> _Task data_:

=== Begin Enclosure ===

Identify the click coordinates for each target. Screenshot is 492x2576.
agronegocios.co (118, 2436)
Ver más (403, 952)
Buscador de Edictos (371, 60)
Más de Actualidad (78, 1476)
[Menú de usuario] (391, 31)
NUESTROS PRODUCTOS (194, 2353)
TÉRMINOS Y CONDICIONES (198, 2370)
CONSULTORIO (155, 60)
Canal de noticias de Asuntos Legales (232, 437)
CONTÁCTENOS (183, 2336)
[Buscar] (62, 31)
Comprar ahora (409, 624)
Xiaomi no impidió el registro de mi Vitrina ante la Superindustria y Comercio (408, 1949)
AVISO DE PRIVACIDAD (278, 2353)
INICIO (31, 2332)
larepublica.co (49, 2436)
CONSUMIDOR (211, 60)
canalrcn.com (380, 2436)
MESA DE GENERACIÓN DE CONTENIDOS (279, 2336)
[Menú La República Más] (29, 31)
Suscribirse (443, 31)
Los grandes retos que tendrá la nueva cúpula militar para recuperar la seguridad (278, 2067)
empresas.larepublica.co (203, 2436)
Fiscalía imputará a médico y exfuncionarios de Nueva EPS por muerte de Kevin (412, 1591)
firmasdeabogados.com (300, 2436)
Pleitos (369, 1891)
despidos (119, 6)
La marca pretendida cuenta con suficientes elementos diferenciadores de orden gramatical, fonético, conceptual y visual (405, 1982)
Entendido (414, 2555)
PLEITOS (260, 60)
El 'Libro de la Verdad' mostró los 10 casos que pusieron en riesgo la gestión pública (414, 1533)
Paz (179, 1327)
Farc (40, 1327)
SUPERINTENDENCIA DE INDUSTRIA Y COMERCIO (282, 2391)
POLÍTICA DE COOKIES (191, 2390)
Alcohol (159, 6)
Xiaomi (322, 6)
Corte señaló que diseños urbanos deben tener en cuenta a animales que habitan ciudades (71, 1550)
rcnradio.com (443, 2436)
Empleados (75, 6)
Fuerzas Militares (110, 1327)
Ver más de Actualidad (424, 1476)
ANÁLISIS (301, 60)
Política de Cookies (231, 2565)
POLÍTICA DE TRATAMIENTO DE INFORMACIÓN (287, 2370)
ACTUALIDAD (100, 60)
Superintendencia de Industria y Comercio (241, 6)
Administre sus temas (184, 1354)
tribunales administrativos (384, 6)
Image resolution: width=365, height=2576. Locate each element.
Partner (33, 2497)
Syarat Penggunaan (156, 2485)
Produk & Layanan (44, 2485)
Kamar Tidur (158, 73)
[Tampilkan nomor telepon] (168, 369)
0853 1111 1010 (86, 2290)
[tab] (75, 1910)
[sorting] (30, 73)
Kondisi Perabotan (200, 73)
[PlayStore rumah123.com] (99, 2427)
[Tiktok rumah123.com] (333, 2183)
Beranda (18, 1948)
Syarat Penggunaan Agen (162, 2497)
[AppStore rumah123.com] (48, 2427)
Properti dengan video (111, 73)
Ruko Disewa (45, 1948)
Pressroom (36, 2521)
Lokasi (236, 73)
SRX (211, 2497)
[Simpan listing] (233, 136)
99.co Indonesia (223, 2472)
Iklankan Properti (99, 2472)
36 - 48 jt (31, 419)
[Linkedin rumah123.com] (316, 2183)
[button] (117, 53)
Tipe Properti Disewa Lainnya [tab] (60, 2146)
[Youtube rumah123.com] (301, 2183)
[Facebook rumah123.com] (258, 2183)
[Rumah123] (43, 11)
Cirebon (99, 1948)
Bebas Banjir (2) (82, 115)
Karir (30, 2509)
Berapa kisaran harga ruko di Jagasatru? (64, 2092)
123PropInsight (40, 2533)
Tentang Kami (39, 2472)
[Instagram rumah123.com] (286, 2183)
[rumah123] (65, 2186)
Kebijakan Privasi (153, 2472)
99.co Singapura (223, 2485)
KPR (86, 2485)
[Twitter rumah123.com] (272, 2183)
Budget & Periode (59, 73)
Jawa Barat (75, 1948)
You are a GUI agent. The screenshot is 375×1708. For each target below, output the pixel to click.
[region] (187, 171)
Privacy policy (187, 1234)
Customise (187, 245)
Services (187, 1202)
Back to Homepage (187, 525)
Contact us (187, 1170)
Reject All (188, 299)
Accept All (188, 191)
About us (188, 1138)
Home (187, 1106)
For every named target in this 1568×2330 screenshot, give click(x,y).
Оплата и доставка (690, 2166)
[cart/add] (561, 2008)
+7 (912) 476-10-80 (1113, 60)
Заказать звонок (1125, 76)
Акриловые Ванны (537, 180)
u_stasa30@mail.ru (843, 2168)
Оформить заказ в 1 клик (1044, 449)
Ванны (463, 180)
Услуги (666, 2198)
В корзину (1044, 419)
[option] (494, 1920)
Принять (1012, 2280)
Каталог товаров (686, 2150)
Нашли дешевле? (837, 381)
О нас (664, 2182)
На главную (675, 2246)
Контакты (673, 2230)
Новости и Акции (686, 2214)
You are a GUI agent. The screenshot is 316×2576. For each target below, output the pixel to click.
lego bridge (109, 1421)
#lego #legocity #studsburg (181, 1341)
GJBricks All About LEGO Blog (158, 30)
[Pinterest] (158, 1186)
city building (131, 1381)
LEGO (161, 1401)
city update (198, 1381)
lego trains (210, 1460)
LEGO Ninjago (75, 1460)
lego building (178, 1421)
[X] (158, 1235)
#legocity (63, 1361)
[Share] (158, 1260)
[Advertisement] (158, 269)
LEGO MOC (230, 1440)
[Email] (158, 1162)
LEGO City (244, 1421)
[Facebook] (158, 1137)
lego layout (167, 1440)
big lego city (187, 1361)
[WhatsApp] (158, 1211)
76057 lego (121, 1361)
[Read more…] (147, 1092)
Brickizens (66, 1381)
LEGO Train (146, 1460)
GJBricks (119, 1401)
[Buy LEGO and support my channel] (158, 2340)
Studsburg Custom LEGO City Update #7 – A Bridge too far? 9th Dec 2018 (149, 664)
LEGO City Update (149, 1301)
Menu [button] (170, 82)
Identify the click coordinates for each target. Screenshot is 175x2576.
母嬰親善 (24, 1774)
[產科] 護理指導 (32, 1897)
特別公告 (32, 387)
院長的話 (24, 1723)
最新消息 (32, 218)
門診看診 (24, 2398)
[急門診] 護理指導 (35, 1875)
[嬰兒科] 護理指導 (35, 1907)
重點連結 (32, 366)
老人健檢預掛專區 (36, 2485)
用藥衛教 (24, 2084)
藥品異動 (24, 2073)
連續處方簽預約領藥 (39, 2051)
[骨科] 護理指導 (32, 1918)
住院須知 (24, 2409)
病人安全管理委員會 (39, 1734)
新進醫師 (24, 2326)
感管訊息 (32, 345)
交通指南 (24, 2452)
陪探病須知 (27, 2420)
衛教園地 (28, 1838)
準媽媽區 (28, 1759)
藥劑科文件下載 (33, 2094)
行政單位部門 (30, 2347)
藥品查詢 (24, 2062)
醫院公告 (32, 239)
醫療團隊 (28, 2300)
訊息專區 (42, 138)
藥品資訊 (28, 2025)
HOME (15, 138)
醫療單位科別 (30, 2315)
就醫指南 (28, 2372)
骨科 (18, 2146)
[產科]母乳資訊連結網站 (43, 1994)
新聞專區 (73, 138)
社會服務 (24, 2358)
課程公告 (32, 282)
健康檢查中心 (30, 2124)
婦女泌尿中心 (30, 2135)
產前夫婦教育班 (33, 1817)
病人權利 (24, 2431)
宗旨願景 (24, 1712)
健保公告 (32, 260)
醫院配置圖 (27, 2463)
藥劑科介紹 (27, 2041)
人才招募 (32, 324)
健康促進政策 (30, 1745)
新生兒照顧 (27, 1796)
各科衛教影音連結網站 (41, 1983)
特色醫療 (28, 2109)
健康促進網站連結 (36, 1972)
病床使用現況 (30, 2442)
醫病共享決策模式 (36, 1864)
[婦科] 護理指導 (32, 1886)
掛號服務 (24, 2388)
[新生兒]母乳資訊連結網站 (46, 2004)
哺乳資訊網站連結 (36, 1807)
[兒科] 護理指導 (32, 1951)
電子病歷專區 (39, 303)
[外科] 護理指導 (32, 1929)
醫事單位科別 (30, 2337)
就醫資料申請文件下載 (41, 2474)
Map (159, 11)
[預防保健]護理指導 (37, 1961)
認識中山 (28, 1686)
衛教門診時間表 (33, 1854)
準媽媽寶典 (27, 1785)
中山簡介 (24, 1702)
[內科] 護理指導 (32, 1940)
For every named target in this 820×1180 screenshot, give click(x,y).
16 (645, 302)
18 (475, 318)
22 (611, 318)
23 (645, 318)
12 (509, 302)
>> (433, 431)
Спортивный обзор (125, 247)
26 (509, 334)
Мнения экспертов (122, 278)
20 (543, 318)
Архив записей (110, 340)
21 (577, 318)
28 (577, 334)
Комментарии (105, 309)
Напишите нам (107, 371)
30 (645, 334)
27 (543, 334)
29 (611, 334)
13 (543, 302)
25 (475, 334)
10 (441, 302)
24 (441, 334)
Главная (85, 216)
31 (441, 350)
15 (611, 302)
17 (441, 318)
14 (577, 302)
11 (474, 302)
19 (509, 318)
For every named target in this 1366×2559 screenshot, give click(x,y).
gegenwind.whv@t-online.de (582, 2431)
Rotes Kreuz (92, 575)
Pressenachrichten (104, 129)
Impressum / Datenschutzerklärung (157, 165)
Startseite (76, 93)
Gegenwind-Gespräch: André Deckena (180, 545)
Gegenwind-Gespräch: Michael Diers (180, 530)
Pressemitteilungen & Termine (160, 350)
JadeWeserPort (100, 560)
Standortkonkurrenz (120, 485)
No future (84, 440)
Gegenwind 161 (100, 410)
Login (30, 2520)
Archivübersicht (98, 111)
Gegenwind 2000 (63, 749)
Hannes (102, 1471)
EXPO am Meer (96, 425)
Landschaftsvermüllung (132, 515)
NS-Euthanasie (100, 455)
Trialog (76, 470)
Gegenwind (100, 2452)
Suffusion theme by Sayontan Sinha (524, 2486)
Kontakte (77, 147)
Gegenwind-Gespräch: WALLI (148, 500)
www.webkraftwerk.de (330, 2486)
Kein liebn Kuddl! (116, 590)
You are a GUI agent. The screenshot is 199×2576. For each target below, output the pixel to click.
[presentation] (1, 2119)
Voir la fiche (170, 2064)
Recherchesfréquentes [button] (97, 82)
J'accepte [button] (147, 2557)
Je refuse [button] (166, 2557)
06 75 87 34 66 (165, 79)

=== End Enclosure ===

> _Problem_: Exact lines only, please: output the listing from the first line to the line with "Xiaomi (322, 6)", both included.

> _Exercise output_:
Identify the click coordinates for each target. Screenshot is 492x2576.
agronegocios.co (118, 2436)
Ver más (403, 952)
Buscador de Edictos (371, 60)
Más de Actualidad (78, 1476)
[Menú de usuario] (391, 31)
NUESTROS PRODUCTOS (194, 2353)
TÉRMINOS Y CONDICIONES (198, 2370)
CONSULTORIO (155, 60)
Canal de noticias de Asuntos Legales (232, 437)
CONTÁCTENOS (183, 2336)
[Buscar] (62, 31)
Comprar ahora (409, 624)
Xiaomi no impidió el registro de mi Vitrina ante la Superindustria y Comercio (408, 1949)
AVISO DE PRIVACIDAD (278, 2353)
INICIO (31, 2332)
larepublica.co (49, 2436)
CONSUMIDOR (211, 60)
canalrcn.com (380, 2436)
MESA DE GENERACIÓN DE CONTENIDOS (279, 2336)
[Menú La República Más] (29, 31)
Suscribirse (443, 31)
Los grandes retos que tendrá la nueva cúpula militar para recuperar la seguridad (278, 2067)
empresas.larepublica.co (203, 2436)
Fiscalía imputará a médico y exfuncionarios de Nueva EPS por muerte de Kevin (412, 1591)
firmasdeabogados.com (300, 2436)
Pleitos (369, 1891)
despidos (119, 6)
La marca pretendida cuenta con suficientes elementos diferenciadores de orden gramatical, fonético, conceptual y visual (405, 1982)
Entendido (414, 2555)
PLEITOS (260, 60)
El 'Libro de la Verdad' mostró los 10 casos que pusieron en riesgo la gestión pública (414, 1533)
Paz (179, 1327)
Farc (40, 1327)
SUPERINTENDENCIA DE INDUSTRIA Y COMERCIO (282, 2391)
POLÍTICA DE COOKIES (191, 2390)
Alcohol (159, 6)
Xiaomi (322, 6)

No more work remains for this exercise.